When investigation shows no contamination or compromise
52. (1) If the results of the investigation show that the implicated cells, tissues or organs are not contaminated or compromised, the source establishment must notify every establishment that was notified under section 44 or 48 to that effect in writing and that they may be released from quarantine.

Forwarding of copies of notice
(2) On receipt of a notice under subsection (1), an establishment that is not a source establishment must forward a copy of the notice to every establishment to whom it distributed implicated cells, tissues or organs.

When investigation inconclusive or shows contamination or compromise
53. (1) If the results of the investigation show that some or all of the implicated cells, tissues or organs are contaminated or compromised, or the results are inconclusive, the source establishment must notify every establishment that was notified under section 44 or 48 to that effect in writing and that they may not be released for distribution.

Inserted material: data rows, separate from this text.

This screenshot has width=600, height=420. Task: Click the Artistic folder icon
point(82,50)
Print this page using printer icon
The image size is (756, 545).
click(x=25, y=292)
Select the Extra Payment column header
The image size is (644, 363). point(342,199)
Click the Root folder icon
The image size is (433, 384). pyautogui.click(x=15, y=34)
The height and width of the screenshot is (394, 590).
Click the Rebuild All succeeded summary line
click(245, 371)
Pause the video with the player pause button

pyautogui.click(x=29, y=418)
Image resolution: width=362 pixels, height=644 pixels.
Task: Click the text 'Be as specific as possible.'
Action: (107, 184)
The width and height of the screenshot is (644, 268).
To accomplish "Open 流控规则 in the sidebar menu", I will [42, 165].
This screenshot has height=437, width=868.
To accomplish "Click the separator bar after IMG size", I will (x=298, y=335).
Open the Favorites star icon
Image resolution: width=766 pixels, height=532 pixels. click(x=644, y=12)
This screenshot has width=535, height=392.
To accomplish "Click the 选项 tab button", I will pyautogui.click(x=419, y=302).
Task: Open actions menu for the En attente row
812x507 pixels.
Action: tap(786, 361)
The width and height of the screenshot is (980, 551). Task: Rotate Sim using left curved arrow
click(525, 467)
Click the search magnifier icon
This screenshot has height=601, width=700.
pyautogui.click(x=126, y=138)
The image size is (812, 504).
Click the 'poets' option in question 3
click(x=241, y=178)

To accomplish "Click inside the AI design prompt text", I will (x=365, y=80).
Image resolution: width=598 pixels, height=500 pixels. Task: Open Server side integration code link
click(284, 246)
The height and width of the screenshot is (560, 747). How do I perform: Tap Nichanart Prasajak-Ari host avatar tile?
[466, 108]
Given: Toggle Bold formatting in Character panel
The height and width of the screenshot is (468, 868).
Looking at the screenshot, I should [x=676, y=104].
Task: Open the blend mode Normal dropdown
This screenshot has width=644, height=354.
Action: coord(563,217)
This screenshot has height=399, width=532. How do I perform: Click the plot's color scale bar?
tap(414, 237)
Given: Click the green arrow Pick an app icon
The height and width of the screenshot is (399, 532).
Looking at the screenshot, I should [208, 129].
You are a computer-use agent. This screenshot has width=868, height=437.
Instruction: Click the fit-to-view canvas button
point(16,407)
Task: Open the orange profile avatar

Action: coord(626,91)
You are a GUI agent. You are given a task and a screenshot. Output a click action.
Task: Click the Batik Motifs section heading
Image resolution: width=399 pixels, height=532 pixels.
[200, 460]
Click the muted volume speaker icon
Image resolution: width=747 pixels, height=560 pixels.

Forwarding of copies of notice
(2) On receipt of a notice under subsection (1), an establishment that is not a source establishment must forward a copy of the notice to every establishment to whom it distributed implicated cells, tissues or organs.

Final report to Minister
54. (1) On completion of an investigation, the source establishment must submit a detailed final report to the Minister that contains at least all of the following information:
the results of the investigation;

  1. the results of the investigation;
  2. the final disposition of the cells, tissues and organs that were the subject of the investigation and the reasons for that disposition; and
  3. any corrective actions taken.

Summaries of final reports
(2) The source establishment must send a summary of the final report to every establishment that was notified under section 44 or 48.

Forwarding of summaries
(3) An establishment that receives a summary under subsection (2) must send a copy of it to every establishment to which it distributed implicated cells, tissues or organs.

Source establishment records
59. The source establishment must keep records with respect to cells, tissues and organs that it processes that contain at least all of the following information:

(h) documentation of any reported errors, accidents and adverse reactions and their investigation, if any, in connection with cells, tissues or organs retrieved from the donor that it banked or distributed and any corrective action taken.

Retention – 10 years after record creation
62. (2) An establishment must keep the following records for 10 years after the date of their creation:

  1. the records described in paragraphs 59(h) and 60(f); and
  2. reports of audits conducted under section 76, if applicable.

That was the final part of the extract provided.